成長の兆し!?

20110124
「古びた水道管」 拡 高1 鉛筆デッサン

どうも幸介です!!本日は学生の作品を紹介いたします。まずは本人のコメントから↓

「筒の部分の明暗、あと蛇口の形がうまくいかなかったけれど、自分なりにいい出来でした!」

ーーーー姉の推薦でアトリエへやってきた彼は、サッカーやゲームが好きな絵画とは無縁(?)のほんわかした青年で、僕たち講師も「ほんとうに描きたいのかな?」とたまに思ってしまう程。飲み物で例えるなら「粉で作ったポカリスエット」のような印象の持ち主です(良い意味ですよ)。しかし、なんだかんだでアトリエで絵を描き始めてから一年程が経ちます。静物デッサン、人物デッサン、油絵、彫像、木工、いろんな画材を体験して、今回またデッサンに戻ってきました。そしてやっと、彼にも光が見えてまいりました!!!
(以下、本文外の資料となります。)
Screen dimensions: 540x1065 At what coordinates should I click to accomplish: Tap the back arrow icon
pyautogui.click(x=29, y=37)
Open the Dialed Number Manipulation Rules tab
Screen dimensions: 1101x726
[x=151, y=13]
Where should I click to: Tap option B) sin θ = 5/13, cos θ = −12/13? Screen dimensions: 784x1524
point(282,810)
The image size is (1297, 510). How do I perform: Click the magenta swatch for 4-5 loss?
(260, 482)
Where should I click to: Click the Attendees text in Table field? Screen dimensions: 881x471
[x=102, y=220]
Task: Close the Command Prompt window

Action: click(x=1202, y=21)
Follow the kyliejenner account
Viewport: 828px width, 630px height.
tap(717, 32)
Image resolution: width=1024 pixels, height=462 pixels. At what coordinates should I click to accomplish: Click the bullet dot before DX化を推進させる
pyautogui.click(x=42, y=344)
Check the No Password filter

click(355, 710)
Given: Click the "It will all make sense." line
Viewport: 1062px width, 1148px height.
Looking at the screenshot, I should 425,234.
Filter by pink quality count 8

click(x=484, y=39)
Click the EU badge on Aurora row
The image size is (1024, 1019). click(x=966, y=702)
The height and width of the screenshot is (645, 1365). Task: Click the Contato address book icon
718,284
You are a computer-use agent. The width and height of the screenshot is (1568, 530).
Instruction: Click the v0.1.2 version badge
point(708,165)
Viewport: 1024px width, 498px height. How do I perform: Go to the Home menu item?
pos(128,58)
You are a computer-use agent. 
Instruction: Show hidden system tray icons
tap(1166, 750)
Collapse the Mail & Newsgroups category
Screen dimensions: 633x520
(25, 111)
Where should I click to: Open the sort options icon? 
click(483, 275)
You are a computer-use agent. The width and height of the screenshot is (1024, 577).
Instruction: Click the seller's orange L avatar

今回の作品は、アトリエの講師のデッサンを模写した物です。見本のデッサンは水道管の構造を忠実に捉えた美しいデッサンなんですが、それを模写した彼のデッサンは美しくないです。しかし、見本には無い「泥臭さ」や「使用感」などが何故か出ている素晴らしい作品となりました。個人的にはこちらの絵の方が見本よりも魅力的です。デッサンとはただ綺麗なだけではなく、こういった味わいが必要ですよね!本人もタイトルに「古びた」という言葉を使ってるあたり、なんとなく絵の持ち味に気づいているのではないでしょうか。まさか彼からこんな作品が生まれるとは思ってなかったので、今回は特別にサービスして、上記作品画像も背景に錆びた鉄板の写真を合成して雰囲気を出してみました。サービスサービス!!

ということで新年一発目から良い作品が出来た彼、幸先良いスタートです。錆びた金属や壊れた器具など、きっとそういうモチーフが彼には合うかもしれない。今後が楽しみになってきました。粉で作ったポカリから、この一年でアクエリアス、もしくはゲータレードぐらいまで彼は進化出来るのか!??とにかく密かに期待しています!